September 25, 1998|By Judith Forman | Judith Forman,SUN STAFF

Ten trillion dollars is a lot of money.

It's about equal to the combined gross national products of the United States, France and the United Kingdom.

It's 15 times the total assets ($648 billion) of the world's largest bank (Bank of Tokyo-Mitsubishi Ltd.). It's 60 times the 1996 total revenue of General Motors Corp. ($168 billion).

And it's in the process of changing hands through inheritance -- from America's senior citizens to their baby boomer children -- in the largest intergenerational transfer of wealth in history. (Baby boomers are those Americans born between 1946 and 1964.)

This transfer could bring vast and varied change, as spending patterns, charitable giving and lifestyles may all be affected. Or perhaps, as skeptics insist, the $10 trillion will hardly dent American society.

"Hundreds of billions are already flowing to our children," says Carter Henderson, 72, a Florida-based financial consultant and author of "Funny, I Don't Feel Old: How to Flourish After 50."
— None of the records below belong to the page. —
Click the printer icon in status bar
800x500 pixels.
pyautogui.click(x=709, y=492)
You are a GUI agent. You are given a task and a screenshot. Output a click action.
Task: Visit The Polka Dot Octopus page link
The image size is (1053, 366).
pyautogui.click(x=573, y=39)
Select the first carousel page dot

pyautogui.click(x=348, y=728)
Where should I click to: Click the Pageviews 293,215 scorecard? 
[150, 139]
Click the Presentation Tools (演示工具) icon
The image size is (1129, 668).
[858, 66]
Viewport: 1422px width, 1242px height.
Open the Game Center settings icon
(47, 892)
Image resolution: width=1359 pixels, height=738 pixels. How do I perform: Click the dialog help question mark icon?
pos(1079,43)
A rising stock market, paid-off homes and cheaper health care, he says, make today's older Americans the most financially secure group of seniors who have ever lived. Others also cite lifetime habits of thrift and saving, influenced by the Great Depression, as contributors to the accumulated wealth of senior citizens.

The $10 trillion figure comes from a 1993 Cornell University study by economists Robert Avery and Michael Rendell. It predicted that the number of millionaires in the country would triple in the next 20 years from 1.5 million to between 4.5 million and 5 million.

The wealth transferred will be narrowly distributed -- one-third to the wealthiest 1 percent of the population, one-third to the next 9 percent and the last one-third to 90 percent of the population. Still, do the math: A third of 10 trillion, divided by 90 percent of the population (about 270 million), averages out to about a $13,000 legacy for every man, woman and child among even the least-favored Americans.

In fact, says John De Marco, a consultant to PSI Global, a financial-services market research and consulting firm in Tampa, Fla., the overall average inheritance will be $96,000 and the median $26,000 -- figures consistent with the past 20 years.

He thinks the effect may be small. The trillions of dollars will change hands over a 50-year period to about 70 million boomers. "Not a lot of millionaires are going to be made by this inheritance," De Marco says.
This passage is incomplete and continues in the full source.